WHAT THE TASK REQUIRES:
Check every line below, and copy those that include "Toggle".

== == ==

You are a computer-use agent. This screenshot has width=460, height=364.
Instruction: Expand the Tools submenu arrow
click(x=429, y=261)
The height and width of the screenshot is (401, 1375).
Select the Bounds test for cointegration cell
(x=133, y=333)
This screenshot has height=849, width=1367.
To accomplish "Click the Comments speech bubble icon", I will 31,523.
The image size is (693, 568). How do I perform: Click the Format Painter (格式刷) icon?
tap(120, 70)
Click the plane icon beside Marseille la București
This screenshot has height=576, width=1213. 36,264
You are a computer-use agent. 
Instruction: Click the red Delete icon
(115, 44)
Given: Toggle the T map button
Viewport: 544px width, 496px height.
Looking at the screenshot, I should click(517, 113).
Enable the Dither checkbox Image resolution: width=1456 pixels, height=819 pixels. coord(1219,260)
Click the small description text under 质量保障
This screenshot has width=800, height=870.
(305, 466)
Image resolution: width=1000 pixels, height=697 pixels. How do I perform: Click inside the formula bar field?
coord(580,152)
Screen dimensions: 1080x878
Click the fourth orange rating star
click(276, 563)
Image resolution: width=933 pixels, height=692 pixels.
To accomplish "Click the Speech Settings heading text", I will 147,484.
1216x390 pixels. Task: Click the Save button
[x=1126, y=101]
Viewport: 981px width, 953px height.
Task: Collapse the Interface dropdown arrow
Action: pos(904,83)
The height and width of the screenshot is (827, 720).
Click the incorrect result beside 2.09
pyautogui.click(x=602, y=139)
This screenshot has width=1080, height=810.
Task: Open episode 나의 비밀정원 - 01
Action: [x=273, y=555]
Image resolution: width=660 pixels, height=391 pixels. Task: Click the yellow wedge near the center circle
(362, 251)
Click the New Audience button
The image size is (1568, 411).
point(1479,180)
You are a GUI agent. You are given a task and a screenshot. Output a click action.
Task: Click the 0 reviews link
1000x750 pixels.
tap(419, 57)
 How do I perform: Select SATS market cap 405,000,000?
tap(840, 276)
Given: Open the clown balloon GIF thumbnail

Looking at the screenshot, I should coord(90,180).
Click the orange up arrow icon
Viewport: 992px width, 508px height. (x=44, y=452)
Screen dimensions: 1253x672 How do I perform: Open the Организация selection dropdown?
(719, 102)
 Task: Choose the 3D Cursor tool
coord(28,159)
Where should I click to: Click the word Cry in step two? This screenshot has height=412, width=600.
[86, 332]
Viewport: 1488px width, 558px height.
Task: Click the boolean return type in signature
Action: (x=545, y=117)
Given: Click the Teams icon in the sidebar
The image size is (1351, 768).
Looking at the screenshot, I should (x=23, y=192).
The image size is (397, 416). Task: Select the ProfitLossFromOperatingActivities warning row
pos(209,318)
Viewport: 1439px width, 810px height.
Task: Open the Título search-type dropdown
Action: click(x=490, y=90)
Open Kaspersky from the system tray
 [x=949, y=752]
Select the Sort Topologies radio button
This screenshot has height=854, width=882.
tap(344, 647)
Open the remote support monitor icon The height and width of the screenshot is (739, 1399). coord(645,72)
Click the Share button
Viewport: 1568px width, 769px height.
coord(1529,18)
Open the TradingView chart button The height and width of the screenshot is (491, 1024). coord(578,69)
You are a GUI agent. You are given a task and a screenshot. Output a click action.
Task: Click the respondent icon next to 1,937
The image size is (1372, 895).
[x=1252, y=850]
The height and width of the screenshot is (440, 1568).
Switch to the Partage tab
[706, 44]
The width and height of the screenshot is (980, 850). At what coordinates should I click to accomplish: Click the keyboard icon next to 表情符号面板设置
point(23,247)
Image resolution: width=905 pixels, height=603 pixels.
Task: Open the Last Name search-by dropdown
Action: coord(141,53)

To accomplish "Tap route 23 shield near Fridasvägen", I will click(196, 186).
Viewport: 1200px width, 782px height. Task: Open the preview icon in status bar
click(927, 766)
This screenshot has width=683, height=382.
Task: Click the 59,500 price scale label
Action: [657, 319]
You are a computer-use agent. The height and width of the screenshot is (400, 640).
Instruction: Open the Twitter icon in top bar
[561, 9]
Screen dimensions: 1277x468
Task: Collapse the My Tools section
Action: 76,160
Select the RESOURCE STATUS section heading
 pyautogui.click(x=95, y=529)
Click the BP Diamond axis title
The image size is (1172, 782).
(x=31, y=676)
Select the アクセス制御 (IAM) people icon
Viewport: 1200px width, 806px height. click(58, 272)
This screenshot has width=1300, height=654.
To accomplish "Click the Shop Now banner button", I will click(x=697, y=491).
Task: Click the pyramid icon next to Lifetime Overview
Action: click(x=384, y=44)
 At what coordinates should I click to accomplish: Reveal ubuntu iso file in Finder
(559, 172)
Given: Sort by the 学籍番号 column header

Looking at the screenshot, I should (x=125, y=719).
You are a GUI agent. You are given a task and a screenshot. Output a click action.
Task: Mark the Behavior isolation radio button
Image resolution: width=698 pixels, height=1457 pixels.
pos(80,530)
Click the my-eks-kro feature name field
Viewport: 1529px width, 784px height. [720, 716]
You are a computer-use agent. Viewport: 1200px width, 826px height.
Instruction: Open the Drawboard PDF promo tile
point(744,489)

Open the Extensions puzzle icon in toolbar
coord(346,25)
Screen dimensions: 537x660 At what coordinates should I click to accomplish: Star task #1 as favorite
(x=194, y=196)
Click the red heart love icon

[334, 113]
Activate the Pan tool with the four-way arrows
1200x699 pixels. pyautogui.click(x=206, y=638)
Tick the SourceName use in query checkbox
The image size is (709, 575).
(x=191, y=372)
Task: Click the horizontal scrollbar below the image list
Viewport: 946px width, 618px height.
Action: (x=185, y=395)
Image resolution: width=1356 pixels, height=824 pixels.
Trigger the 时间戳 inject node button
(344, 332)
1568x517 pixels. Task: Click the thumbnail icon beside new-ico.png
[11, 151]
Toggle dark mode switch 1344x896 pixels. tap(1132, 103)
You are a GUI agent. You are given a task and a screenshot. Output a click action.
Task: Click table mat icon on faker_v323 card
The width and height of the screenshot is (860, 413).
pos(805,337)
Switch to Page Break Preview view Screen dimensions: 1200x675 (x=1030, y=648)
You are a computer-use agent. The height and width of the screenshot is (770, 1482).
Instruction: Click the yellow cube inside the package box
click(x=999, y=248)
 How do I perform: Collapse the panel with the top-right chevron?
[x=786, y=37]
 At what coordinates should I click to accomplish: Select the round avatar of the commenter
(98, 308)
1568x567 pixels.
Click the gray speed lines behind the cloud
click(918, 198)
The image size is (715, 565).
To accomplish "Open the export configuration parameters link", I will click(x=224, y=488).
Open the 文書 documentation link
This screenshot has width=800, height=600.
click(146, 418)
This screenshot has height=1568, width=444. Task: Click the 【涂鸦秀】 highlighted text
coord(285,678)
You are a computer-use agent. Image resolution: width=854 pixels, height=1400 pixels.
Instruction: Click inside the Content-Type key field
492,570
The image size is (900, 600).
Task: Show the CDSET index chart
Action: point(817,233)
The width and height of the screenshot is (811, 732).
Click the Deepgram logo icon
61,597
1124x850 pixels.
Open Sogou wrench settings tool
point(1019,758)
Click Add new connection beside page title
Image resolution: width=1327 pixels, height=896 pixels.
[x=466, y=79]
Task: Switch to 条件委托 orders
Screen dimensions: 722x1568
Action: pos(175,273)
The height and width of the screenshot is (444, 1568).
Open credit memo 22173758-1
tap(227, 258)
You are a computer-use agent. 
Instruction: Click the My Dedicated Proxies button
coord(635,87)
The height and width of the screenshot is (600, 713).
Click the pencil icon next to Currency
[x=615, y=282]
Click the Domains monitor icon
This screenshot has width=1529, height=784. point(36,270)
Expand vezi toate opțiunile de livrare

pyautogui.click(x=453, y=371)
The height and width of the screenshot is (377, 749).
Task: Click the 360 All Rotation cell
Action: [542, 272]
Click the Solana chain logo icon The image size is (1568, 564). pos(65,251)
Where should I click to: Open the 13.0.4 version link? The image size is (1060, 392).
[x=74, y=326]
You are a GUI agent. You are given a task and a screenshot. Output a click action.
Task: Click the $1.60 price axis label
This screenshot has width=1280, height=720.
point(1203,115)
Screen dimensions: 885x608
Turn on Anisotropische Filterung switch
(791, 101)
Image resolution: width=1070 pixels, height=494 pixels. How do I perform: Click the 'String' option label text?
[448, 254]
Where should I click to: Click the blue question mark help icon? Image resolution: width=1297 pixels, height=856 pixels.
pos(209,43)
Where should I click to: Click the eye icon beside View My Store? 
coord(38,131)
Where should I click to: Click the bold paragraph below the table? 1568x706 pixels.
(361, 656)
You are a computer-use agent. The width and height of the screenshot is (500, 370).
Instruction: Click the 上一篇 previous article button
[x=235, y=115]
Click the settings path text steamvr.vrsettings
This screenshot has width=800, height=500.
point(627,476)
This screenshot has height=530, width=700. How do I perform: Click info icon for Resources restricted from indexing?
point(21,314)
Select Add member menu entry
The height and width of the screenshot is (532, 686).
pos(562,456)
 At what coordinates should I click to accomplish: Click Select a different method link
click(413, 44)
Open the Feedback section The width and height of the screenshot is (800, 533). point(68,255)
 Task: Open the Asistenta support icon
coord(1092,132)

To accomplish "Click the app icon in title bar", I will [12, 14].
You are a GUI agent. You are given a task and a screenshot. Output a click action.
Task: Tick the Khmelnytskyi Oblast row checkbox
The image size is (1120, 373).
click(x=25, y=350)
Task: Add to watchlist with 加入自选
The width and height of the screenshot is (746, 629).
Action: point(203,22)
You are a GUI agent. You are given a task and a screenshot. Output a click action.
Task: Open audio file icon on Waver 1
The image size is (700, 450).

== == ==

TASK ANSWER:
Given: Toggle the T map button
Toggle dark mode switch 1344x896 pixels. tap(1132, 103)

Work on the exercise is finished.